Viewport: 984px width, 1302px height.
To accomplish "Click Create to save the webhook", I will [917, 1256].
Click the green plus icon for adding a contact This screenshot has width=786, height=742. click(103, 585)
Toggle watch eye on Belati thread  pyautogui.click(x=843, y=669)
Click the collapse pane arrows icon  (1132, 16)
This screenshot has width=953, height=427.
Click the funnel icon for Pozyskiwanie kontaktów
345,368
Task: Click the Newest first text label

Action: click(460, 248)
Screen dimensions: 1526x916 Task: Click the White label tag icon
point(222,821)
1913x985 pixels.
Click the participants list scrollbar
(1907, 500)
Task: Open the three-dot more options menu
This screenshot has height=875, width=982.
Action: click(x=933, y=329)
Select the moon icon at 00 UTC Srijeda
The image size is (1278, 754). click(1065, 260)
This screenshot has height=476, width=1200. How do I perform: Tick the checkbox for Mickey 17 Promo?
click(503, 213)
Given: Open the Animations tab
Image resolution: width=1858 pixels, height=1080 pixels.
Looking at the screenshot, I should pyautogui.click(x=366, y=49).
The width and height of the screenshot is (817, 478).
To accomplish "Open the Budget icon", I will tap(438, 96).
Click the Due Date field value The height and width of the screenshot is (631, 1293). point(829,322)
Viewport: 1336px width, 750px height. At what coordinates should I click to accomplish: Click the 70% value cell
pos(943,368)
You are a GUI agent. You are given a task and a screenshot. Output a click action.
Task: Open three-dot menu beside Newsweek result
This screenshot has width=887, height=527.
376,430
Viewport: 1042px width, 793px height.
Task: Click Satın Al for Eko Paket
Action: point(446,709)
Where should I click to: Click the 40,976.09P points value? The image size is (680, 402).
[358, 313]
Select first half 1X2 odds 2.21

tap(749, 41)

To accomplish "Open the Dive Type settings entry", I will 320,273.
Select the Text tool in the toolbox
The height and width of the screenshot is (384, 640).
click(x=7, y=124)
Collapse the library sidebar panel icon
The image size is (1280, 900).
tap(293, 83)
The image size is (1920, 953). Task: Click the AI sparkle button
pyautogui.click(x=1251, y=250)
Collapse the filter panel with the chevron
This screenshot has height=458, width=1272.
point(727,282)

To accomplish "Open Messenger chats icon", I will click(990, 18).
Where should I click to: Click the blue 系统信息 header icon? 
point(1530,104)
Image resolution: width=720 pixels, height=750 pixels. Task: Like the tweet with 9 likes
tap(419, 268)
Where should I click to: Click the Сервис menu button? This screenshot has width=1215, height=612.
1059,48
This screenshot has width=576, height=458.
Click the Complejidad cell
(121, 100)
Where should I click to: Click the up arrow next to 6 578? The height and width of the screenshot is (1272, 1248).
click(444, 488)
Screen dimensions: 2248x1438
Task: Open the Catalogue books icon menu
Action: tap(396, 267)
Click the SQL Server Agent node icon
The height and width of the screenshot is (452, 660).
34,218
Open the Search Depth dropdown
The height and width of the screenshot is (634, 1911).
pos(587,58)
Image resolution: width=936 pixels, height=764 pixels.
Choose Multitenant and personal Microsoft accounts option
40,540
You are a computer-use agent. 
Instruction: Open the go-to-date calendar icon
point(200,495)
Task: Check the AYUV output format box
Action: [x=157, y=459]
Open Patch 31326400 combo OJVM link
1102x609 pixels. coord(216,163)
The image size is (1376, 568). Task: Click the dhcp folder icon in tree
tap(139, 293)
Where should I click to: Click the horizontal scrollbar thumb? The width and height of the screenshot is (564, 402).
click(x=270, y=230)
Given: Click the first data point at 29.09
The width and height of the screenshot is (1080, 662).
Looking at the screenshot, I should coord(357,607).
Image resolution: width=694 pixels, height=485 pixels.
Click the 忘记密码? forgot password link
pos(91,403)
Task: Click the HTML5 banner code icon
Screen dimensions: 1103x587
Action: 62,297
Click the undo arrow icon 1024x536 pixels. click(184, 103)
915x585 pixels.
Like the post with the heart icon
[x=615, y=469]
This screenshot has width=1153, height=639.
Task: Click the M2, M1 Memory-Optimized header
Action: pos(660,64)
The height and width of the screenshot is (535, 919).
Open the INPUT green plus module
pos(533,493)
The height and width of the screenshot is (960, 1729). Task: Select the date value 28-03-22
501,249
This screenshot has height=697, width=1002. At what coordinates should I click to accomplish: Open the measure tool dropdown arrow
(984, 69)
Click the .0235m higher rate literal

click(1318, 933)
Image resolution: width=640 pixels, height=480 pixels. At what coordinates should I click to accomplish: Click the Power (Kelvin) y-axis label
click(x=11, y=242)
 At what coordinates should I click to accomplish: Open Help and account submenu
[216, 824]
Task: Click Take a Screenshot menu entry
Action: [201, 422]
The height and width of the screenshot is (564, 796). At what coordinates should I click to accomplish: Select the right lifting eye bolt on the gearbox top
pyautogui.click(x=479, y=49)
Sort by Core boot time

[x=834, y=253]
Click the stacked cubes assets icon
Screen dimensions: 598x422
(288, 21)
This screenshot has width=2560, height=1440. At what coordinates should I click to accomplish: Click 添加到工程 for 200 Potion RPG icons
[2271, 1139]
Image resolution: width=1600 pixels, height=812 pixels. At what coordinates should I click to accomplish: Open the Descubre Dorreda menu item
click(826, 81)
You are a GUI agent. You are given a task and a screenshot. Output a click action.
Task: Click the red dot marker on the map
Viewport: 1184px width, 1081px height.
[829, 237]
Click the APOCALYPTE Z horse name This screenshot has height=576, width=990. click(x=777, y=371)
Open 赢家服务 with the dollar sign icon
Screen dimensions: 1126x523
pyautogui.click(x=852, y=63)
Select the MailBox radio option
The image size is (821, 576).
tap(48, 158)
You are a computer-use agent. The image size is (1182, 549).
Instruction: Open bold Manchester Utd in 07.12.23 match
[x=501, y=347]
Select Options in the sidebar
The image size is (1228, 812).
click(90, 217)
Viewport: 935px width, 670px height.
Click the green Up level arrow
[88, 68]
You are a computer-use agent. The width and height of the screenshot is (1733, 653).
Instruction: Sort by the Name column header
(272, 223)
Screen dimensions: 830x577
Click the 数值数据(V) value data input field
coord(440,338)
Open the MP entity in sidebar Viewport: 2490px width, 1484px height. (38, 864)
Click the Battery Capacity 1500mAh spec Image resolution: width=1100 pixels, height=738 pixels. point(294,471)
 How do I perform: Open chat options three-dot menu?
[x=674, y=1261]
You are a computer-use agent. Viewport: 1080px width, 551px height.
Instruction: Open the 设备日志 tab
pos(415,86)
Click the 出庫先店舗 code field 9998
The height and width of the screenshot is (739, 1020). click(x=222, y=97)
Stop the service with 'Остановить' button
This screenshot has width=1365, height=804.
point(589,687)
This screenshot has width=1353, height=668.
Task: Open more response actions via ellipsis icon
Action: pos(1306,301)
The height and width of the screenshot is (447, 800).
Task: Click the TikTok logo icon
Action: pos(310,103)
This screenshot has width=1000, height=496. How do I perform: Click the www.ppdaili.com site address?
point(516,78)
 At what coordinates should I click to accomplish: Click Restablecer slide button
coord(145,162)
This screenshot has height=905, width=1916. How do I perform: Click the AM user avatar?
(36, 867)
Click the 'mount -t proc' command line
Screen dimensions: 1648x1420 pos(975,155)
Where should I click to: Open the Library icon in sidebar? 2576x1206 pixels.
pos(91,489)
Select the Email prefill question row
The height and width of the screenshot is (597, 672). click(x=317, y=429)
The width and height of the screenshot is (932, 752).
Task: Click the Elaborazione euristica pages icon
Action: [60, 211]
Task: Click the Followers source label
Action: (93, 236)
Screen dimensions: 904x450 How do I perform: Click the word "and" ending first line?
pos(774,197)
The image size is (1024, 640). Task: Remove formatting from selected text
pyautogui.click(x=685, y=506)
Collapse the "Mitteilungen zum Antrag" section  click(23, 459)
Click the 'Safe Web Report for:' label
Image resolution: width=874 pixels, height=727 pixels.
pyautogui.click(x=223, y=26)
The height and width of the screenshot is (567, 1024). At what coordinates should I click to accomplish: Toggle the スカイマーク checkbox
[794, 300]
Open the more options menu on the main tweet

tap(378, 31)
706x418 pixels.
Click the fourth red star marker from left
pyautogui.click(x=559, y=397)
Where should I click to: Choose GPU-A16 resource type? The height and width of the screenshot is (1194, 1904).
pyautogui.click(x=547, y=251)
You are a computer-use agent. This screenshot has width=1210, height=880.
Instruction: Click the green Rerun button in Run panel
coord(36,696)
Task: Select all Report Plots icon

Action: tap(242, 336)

TASK INSTRUCTIONS: Wherever a line in the data above contains the word "computer", copy that line.

SOLUTION FOR THIS PROBLEM:
You are a computer-use agent. 
You are a computer-use agent. The image size is (1182, 549).
You are a computer-use agent. The width and height of the screenshot is (1733, 653).
You are a computer-use agent. Viewport: 1080px width, 551px height.
You are a computer-use agent. This screenshot has width=1210, height=880.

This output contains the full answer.